## Exercise
Search the entries below for the line containing "Where should I click to: Click the print"; from there to the end, return every line exactly and add nothing.

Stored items
▼▼▼
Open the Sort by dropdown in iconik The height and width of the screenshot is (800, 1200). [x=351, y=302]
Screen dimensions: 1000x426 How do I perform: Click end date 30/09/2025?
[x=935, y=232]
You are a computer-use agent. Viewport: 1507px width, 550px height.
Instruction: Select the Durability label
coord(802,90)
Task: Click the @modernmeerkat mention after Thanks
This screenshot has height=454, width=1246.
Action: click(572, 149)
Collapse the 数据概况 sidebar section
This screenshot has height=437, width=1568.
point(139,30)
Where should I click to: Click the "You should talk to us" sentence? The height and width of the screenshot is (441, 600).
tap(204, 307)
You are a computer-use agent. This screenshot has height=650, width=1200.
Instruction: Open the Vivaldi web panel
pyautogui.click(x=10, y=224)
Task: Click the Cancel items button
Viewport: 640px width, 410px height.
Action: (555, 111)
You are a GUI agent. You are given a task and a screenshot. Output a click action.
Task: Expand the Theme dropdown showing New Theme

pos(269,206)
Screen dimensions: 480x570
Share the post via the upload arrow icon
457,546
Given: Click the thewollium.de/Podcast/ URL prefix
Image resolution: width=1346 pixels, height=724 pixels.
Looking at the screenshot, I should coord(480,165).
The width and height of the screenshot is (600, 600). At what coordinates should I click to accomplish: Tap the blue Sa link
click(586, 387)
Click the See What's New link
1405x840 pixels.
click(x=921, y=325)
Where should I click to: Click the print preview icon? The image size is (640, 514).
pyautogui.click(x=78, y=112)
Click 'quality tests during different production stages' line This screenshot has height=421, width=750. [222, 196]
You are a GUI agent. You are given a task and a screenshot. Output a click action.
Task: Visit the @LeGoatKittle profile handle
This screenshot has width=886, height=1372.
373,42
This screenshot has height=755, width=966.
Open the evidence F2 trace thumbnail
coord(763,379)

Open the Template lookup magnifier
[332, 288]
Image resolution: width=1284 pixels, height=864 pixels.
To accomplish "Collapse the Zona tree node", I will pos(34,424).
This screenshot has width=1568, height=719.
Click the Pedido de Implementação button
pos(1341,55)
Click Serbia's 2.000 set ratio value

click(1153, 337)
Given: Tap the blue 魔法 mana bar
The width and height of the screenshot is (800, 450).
▲▲▲
## Answer to the exercise
Where should I click to: Click the print preview icon? The image size is (640, 514).
pyautogui.click(x=78, y=112)
Click 'quality tests during different production stages' line This screenshot has height=421, width=750. [222, 196]
You are a GUI agent. You are given a task and a screenshot. Output a click action.
Task: Visit the @LeGoatKittle profile handle
This screenshot has width=886, height=1372.
373,42
This screenshot has height=755, width=966.
Open the evidence F2 trace thumbnail
coord(763,379)

Open the Template lookup magnifier
[332, 288]
Image resolution: width=1284 pixels, height=864 pixels.
To accomplish "Collapse the Zona tree node", I will pos(34,424).
This screenshot has width=1568, height=719.
Click the Pedido de Implementação button
pos(1341,55)
Click Serbia's 2.000 set ratio value

click(1153, 337)
Given: Tap the blue 魔法 mana bar
The width and height of the screenshot is (800, 450).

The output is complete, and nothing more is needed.